YOUR TASK:
Among the records that follow, set down only the lines from the one containing "Task: Insert a" to the one containing "Click Exploit Prevention running status icon", both included, exactly.

[Stored data]
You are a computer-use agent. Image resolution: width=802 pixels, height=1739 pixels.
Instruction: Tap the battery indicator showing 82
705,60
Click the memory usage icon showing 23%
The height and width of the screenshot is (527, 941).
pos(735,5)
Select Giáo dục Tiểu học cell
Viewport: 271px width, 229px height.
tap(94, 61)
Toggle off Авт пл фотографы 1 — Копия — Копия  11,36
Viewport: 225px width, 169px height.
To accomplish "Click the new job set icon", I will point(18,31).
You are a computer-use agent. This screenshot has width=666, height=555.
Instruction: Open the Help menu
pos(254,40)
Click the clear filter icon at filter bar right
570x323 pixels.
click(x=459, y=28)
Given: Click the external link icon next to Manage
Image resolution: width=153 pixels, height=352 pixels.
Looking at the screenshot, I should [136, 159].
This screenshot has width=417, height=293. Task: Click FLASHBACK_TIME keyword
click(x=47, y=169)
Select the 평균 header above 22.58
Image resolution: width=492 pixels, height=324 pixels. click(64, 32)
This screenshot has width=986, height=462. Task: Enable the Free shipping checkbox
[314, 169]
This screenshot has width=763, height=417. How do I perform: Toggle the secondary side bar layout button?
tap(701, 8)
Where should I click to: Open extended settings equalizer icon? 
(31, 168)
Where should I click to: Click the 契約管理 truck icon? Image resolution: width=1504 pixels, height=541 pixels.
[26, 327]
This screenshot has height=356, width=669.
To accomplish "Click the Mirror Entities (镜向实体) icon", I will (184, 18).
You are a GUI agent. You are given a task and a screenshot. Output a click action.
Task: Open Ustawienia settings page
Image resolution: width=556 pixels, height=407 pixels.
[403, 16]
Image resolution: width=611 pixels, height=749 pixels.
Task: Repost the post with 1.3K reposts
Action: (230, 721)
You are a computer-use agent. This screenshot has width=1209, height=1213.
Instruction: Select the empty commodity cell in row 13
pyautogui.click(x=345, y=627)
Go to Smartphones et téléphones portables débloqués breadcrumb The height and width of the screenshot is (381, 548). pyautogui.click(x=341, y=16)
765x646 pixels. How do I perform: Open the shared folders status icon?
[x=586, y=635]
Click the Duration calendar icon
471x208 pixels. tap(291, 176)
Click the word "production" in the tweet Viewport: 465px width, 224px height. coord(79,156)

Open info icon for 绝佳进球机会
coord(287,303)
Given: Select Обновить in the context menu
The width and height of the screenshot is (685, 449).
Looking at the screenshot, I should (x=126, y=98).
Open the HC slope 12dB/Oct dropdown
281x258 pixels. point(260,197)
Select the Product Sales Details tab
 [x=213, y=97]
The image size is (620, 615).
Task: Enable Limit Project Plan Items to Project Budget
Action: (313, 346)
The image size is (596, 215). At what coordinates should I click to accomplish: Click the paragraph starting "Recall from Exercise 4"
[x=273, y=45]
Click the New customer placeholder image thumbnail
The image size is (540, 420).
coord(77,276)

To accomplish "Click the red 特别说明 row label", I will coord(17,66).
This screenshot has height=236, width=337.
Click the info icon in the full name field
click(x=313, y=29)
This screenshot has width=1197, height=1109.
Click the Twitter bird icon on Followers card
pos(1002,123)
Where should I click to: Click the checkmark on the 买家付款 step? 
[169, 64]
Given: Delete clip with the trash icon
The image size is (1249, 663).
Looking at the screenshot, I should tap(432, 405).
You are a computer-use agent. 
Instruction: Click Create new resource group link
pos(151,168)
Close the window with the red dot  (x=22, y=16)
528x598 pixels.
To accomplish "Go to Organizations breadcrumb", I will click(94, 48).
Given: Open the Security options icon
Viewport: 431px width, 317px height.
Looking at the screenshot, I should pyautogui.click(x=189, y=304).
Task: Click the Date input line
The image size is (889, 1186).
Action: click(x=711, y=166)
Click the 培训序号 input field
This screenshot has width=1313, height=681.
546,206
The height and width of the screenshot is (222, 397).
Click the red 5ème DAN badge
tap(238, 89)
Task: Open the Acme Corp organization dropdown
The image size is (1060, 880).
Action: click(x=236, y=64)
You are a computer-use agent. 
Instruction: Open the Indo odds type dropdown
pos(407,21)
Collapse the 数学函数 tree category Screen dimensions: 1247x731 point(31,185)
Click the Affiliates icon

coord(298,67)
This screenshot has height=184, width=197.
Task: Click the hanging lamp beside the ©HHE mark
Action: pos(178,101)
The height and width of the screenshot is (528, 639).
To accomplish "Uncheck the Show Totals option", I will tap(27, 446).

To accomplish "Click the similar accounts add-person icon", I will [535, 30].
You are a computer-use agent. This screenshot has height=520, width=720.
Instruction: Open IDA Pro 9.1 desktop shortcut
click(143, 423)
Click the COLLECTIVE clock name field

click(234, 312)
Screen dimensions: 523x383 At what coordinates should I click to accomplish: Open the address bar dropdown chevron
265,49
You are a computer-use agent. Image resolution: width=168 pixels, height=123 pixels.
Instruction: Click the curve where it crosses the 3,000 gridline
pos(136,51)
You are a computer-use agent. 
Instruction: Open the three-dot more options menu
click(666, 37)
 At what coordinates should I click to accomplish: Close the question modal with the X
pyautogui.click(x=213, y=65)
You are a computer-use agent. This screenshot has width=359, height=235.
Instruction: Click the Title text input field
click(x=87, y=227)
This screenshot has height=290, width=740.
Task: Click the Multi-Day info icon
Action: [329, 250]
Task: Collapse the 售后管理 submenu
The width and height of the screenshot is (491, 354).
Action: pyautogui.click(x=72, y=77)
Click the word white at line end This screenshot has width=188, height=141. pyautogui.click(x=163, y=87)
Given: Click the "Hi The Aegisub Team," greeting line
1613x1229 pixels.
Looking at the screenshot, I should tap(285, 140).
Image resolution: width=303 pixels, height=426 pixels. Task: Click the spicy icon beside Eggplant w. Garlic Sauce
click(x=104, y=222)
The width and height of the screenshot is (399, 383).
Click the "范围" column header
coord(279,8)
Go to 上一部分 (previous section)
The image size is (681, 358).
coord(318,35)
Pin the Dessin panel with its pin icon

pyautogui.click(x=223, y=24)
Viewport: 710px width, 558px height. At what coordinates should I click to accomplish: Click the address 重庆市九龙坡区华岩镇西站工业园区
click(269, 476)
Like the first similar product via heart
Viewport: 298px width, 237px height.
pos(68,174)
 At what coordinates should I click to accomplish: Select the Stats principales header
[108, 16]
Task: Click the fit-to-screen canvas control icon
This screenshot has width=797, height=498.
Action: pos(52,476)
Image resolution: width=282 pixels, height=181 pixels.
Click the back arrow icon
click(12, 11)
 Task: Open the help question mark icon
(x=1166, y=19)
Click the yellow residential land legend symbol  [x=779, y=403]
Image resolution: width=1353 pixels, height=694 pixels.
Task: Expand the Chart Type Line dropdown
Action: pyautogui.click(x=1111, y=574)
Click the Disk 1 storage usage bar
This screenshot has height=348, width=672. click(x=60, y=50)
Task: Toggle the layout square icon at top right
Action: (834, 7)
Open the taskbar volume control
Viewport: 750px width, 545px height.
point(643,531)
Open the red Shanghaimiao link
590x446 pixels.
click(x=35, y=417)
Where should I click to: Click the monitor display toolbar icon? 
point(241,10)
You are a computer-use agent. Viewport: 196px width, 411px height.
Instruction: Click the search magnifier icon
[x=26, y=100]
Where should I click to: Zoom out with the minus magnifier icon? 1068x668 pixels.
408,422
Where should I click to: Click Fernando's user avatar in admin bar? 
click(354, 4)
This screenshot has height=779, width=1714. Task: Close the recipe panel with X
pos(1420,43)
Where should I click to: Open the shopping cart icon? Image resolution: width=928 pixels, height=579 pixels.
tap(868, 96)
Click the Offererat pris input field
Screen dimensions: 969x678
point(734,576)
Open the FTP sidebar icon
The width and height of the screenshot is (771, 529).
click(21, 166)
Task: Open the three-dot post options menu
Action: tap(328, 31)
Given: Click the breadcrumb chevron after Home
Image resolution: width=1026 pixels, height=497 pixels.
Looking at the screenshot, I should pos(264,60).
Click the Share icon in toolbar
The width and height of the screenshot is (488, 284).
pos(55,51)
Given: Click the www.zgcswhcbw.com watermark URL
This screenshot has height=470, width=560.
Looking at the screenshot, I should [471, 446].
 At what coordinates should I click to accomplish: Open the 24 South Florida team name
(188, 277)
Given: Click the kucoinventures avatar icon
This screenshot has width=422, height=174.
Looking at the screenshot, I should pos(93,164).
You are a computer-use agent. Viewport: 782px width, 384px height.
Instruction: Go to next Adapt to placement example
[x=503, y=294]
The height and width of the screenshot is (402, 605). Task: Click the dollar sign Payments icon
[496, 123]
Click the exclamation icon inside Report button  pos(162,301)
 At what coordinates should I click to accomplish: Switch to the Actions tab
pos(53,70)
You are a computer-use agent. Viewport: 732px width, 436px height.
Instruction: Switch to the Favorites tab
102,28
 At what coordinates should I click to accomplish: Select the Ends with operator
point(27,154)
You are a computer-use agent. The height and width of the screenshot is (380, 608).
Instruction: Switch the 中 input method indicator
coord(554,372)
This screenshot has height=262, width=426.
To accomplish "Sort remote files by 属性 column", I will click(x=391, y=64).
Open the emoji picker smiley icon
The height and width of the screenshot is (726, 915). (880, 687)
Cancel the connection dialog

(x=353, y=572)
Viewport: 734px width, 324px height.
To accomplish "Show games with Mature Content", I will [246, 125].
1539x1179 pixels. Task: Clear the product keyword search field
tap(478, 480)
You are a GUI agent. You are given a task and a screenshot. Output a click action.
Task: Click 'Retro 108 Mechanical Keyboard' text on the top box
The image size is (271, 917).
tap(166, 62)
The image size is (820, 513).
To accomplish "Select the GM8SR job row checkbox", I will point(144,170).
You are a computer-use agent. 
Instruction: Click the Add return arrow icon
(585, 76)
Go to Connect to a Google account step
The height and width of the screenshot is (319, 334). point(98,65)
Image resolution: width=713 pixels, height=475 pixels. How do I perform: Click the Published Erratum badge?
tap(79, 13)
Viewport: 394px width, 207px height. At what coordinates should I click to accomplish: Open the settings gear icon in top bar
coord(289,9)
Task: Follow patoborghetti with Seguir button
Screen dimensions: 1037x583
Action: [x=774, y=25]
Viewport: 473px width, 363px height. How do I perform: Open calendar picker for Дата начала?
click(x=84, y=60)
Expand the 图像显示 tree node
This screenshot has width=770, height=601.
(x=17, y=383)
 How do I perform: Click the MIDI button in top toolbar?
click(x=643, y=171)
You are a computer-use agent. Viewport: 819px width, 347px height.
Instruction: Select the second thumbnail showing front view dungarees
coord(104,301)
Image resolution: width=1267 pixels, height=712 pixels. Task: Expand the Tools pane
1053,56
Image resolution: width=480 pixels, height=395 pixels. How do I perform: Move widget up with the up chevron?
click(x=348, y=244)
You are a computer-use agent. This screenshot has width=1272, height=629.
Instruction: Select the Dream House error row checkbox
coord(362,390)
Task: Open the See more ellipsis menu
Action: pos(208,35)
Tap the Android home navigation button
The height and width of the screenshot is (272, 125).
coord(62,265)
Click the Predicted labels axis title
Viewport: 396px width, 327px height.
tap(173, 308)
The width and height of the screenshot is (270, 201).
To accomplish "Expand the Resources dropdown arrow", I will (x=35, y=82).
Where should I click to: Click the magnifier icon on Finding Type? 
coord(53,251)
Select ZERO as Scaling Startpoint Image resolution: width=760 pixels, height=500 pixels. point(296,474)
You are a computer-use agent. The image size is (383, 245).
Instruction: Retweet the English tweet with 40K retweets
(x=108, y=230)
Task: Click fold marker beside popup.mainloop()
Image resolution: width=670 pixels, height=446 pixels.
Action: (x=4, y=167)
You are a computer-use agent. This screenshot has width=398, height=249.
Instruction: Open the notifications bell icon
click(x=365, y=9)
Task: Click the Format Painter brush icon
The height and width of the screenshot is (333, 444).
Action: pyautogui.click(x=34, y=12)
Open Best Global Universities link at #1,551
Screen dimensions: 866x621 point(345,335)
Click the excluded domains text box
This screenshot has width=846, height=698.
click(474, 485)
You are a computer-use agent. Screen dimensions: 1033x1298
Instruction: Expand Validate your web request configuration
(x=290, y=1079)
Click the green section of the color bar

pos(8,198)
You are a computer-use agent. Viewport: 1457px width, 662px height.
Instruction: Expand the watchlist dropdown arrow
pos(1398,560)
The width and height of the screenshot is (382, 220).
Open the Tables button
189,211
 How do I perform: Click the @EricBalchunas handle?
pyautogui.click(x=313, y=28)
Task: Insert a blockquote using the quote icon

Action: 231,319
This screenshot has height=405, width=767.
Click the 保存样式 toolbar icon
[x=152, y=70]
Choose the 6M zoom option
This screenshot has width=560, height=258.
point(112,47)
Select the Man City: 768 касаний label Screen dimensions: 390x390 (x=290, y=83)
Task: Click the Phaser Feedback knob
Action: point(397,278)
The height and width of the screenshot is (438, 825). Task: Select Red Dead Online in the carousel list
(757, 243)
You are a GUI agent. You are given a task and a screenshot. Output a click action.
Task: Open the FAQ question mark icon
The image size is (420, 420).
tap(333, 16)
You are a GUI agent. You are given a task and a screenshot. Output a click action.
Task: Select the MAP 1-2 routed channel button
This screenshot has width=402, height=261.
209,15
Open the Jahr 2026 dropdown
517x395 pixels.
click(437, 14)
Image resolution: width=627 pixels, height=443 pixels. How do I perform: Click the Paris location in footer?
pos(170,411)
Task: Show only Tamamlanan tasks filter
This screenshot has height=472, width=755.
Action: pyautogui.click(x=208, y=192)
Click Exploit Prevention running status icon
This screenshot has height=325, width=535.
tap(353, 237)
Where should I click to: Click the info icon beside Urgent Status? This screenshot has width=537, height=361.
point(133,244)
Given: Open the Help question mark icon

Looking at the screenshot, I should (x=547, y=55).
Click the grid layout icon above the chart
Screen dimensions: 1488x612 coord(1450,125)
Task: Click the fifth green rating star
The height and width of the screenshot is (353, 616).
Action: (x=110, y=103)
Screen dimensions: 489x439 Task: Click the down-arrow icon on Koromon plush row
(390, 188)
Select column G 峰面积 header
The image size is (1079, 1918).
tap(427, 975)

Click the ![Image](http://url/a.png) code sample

EXPECTED OUTPUT:
Task: Insert a blockquote using the quote icon

Action: 231,319
This screenshot has height=405, width=767.
Click the 保存样式 toolbar icon
[x=152, y=70]
Choose the 6M zoom option
This screenshot has width=560, height=258.
point(112,47)
Select the Man City: 768 касаний label Screen dimensions: 390x390 (x=290, y=83)
Task: Click the Phaser Feedback knob
Action: point(397,278)
The height and width of the screenshot is (438, 825). Task: Select Red Dead Online in the carousel list
(757, 243)
You are a GUI agent. You are given a task and a screenshot. Output a click action.
Task: Open the FAQ question mark icon
The image size is (420, 420).
tap(333, 16)
You are a GUI agent. You are given a task and a screenshot. Output a click action.
Task: Select the MAP 1-2 routed channel button
This screenshot has width=402, height=261.
209,15
Open the Jahr 2026 dropdown
517x395 pixels.
click(437, 14)
Image resolution: width=627 pixels, height=443 pixels. How do I perform: Click the Paris location in footer?
pos(170,411)
Task: Show only Tamamlanan tasks filter
This screenshot has height=472, width=755.
Action: pyautogui.click(x=208, y=192)
Click Exploit Prevention running status icon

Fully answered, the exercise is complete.